Log Analysis: Detecting Web Attacks via 404 Errors in Your Logs

The art of log analysis is being able to make sense of raw data, from the bits of information that we know are bad to those that appear benign but are just as rich with information. A great example of this is with web logs, they are more rich with information than most realize and one often overlooked aspect are 404 warnings.

In this article we'll explore 404 warnings in your web access logs and how they can be used to identify potential security issues.

For those not familiar the HTTP protocol, any time you visit a page that does not exist, your web server (Apache, NGINX, IIS, etc) by default will generate a HTTP 404 not found code, generate a 404 page and log the results in its logging aparatus.

For example, if we visit a page that does not exist on Trunc.org, this is what is generated in the logs:

192.1.a.b - - [13/Sep/2022:05:05:13 +0000] "GET /doesnotexist HTTP/1.1" 404 5155 ...

This log entry whos shows the originating IP address (192.1.a.b), the date and time (Sep 13 at 5:05) the request was made, the file (/doesnotexist) being requested and the HTTP status code - which in this instance is a 404 (for file not found).

Monitoring these logs can be helpful to DevSecOp teams, often providing insight into missing links, improperly removed resources or highlighting a potential misconfiguration issue on a web server / web application.

Identifying New Attacks via HTTP 404 Web Logs

In addition to providing insights into missing resources, or misconfigurations, HTTP 404 codes can be an invaluable resource to security teams.

They can be used to monitor what the attackers and bots are scanning for. Via these logs, teams can often gain insight into a new campaign before the rest of the social world. They can highlight what campaigns are looking for on web servers or known weaknesses in web applications. It is especially useful if you have multiple sites (and maybe a few honeypots to complement them) to help rule out issues specific to one site.

Any time you see multiple 404 requests across your network, to multiple sites, and the same file, that is usually a very strong indicator that the requests are coming from malicious campaigns. As researchers, we can use this to dive into specific areas to see what they might be after, in some instances coordinating with organizations to take a closer look.

A great example of this is when we reported on how attackers were searching for and using the /.aws/credentials file to steal AWS credentials. We noticed that almost every site in our network had 404's for /.aws/credentials, which led us to research and report on our findings.

It can also be extremely helpful in identifying 0-days being exploited and scanned for in the wild.

For example, the Duplicator WordPress plugin, a popular WordPlugin with over 1 million installs, had a file disclosure (and potential backup file disclosure) announced in August of 2022.

If the attacker queried the main.installer.php file of the plugin located here:

/wp-content/backups-dup-lite/dup-installer/main.installer.php?is_daws=1

It could display sensitive system information, allowing the attacker to download the website backup files.

Coincidently, without delay, we started seeing scans across our network looking for that file.

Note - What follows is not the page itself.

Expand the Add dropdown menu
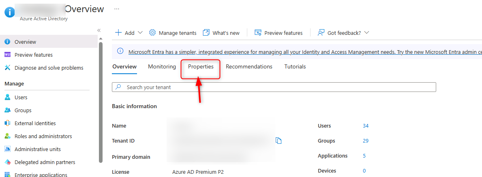The width and height of the screenshot is (482, 177). click(x=140, y=33)
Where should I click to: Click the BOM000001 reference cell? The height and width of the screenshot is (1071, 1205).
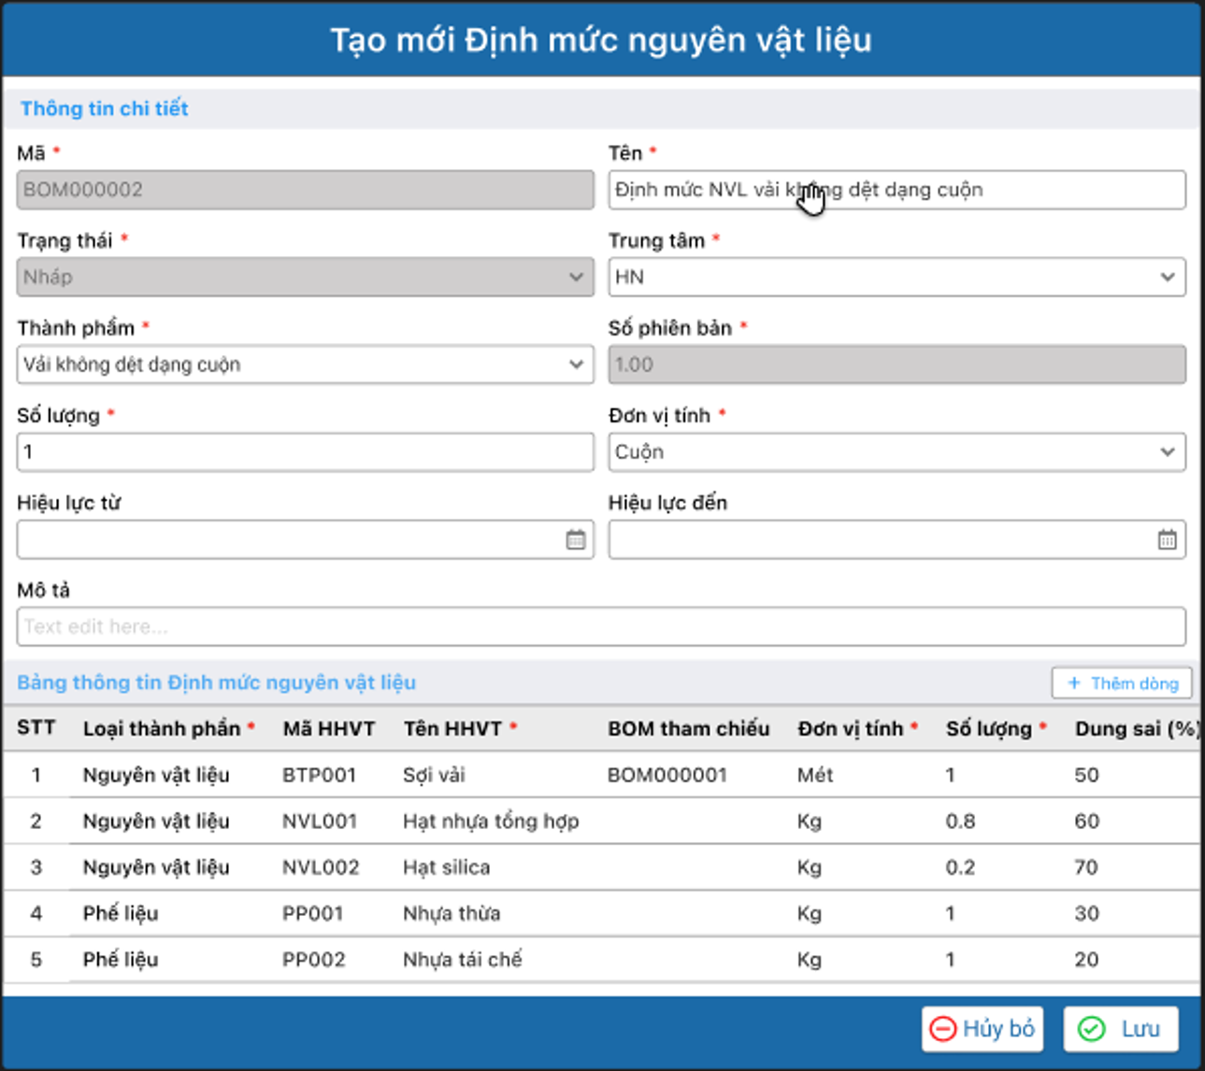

Starting almost on the same day of the disclosure.

All requests looked similar to this:

mysite 20.25.144.a 404 162 29/Aug/2022:06:28:40 +0000 "GET /sitepath/dup-installer/main.installer.php HTTP/2.0...

The 404's alone told us what we needed to know. It also helped us identify several backdoors, and their preferred placement across multiple WordPress plugins. Here are the top scans for this month alone:

/wp-content/plugins/about.php
/wp-content/plugins/wp-dester/dester/wp-dester.php
/wp-content/plugins/wp-classic_editor/werdt/werd.php
/wp-content/plugins/wordpresss3cll/up.php
/wp-content/plugins/wordpresss3cll-1/up.php
/wp-content/plugins/wp-roilback/includes/roilback.php
/wp-content/plugins/wp-roilbask/includes/roilbask.php
/wp-content/plugins/wp-classic/wp-classic/wp-classic.php
/wp-content/plugins/wp-json-api-disable/wwdv.php

If you see any of these files, plugins, on your server, they are most likely malicious and we recommend initiating your incident response process. These are not valid plugins or files.

These are just a few examples of how log analysis can be helpful, useful, and how what we might believe to be benign (like 404 codes) are actually extremly powerful in identifying vulnerability scanners, other pentesting tools, and active campaigns. that tend to be noisy on the 404 site.